> _Required work_
The answer is an exact repeat of the entries below, with the pictures omitted.
---+---
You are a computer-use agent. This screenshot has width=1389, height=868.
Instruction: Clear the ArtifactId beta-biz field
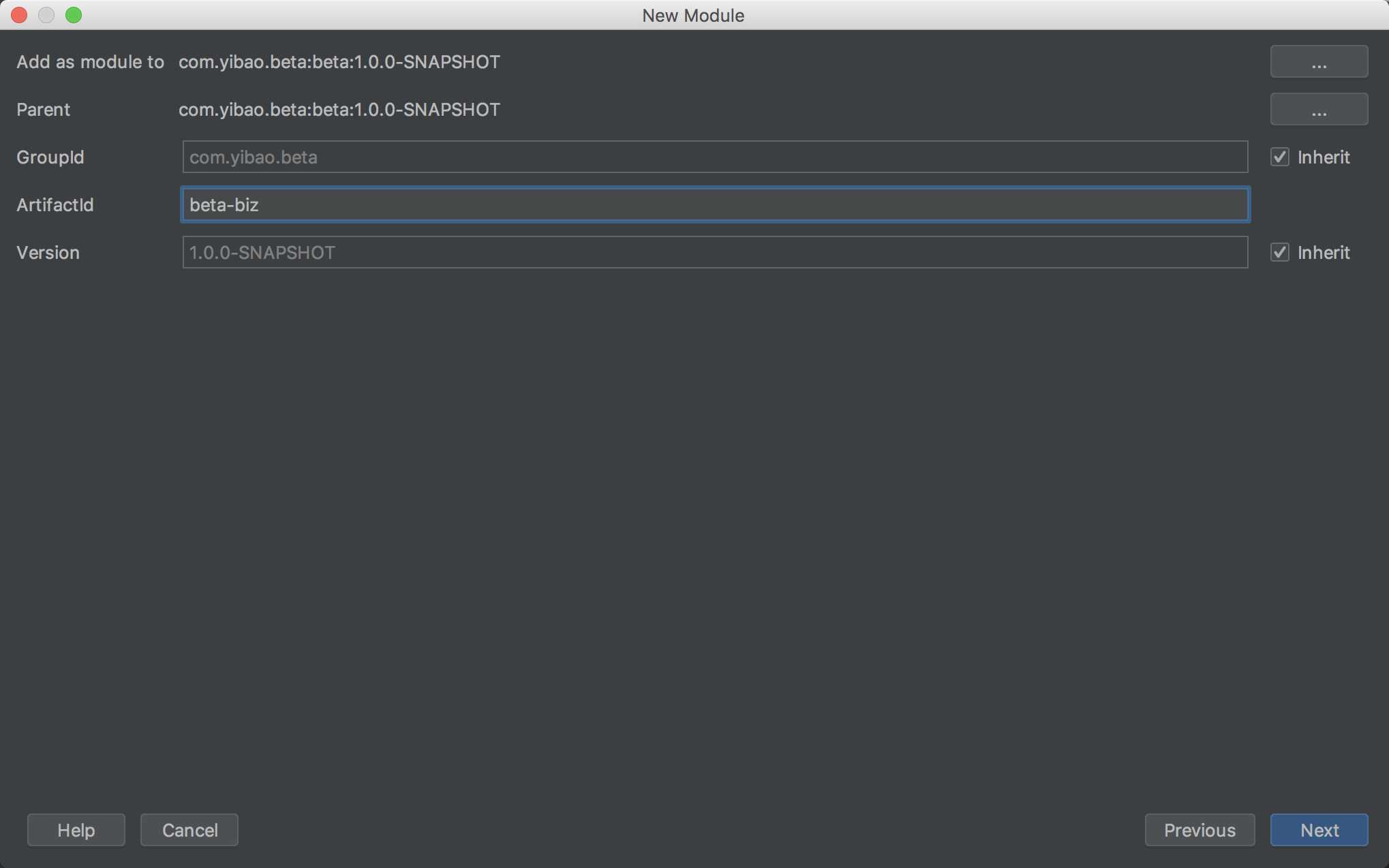pos(715,204)
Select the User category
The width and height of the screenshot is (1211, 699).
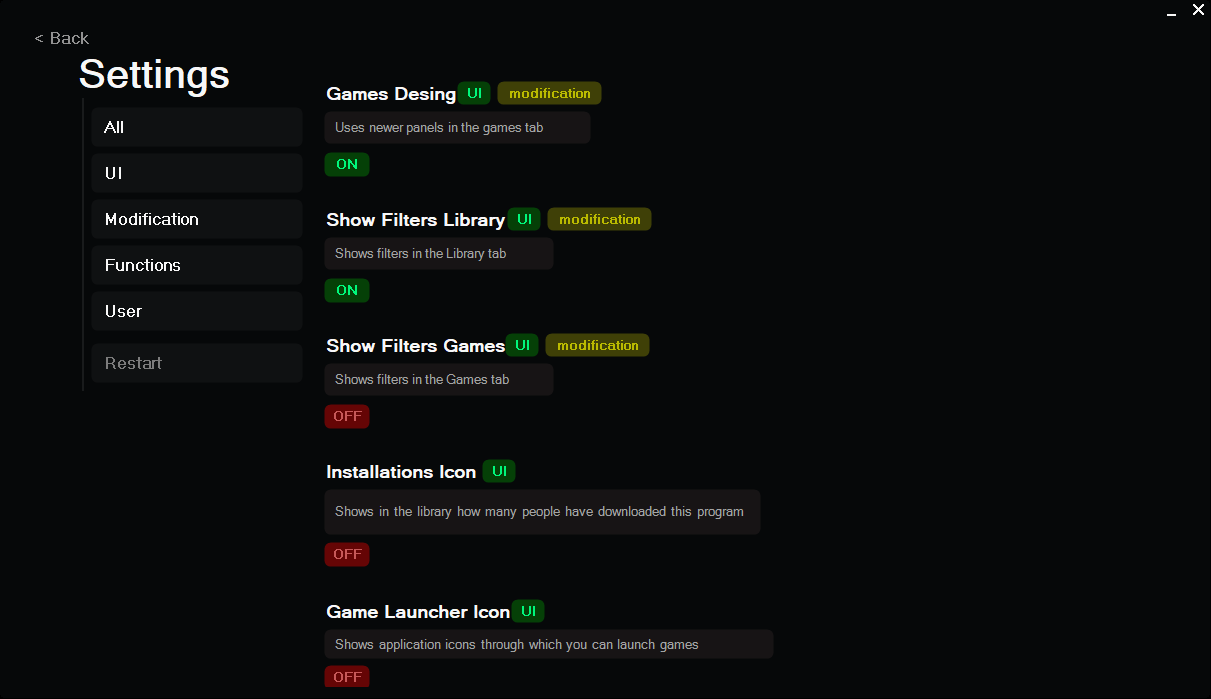coord(196,310)
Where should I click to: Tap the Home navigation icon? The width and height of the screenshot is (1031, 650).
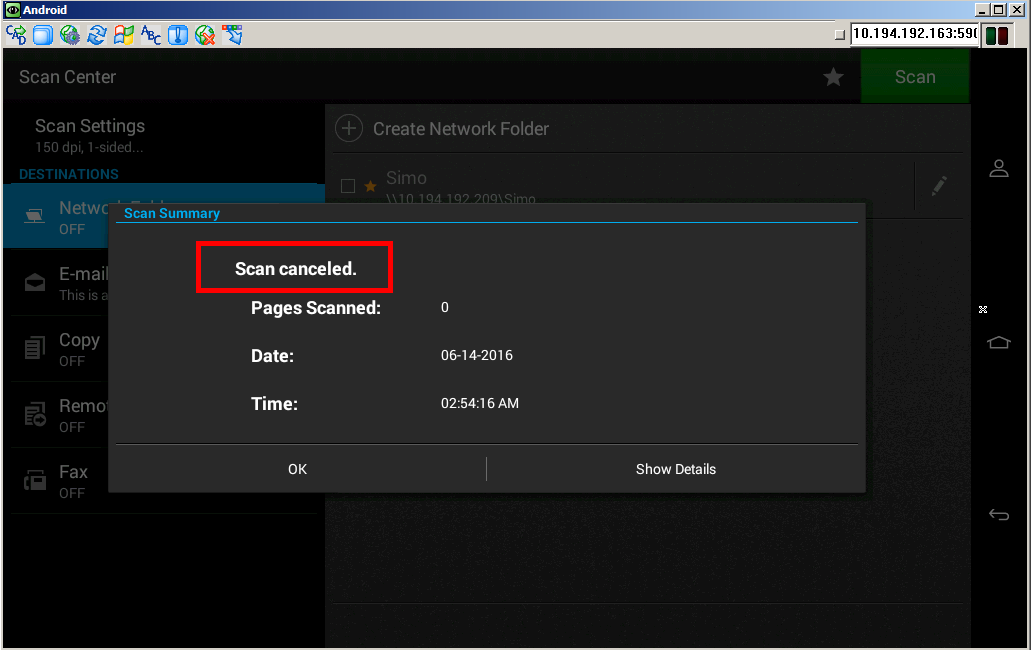point(999,342)
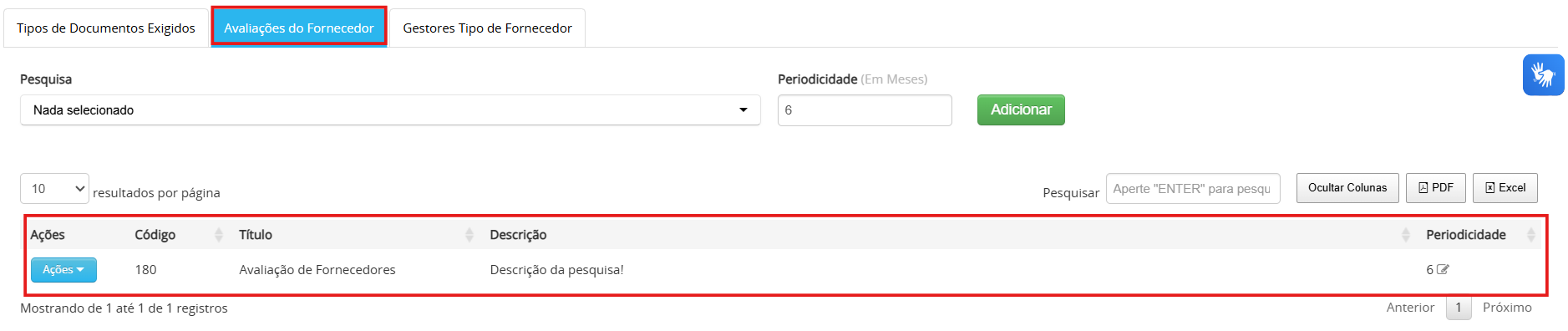
Task: Select the Avaliações do Fornecedor tab
Action: 299,28
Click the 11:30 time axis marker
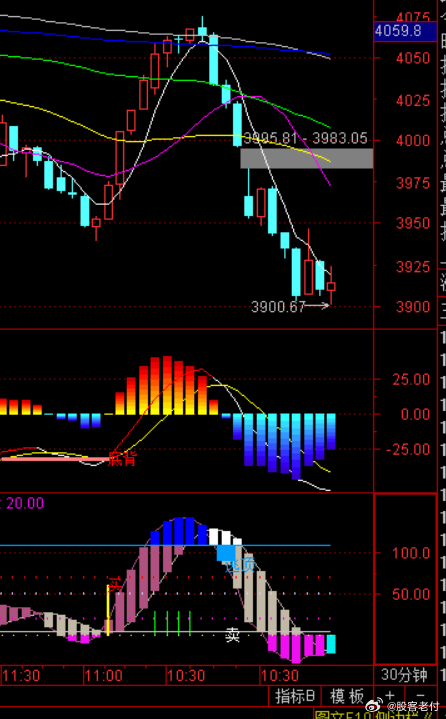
---+---
> _Exercise answer_
You are a computer-use agent. This screenshot has width=1389, height=868.
Instruction: Clear the ArtifactId beta-biz field
pos(715,204)
Select the User category
The width and height of the screenshot is (1211, 699).
coord(196,310)
Where should I click to: Tap the Home navigation icon? The width and height of the screenshot is (1031, 650).
point(999,342)
Task: Select the Avaliações do Fornecedor tab
Action: 299,28
Click the 11:30 time axis marker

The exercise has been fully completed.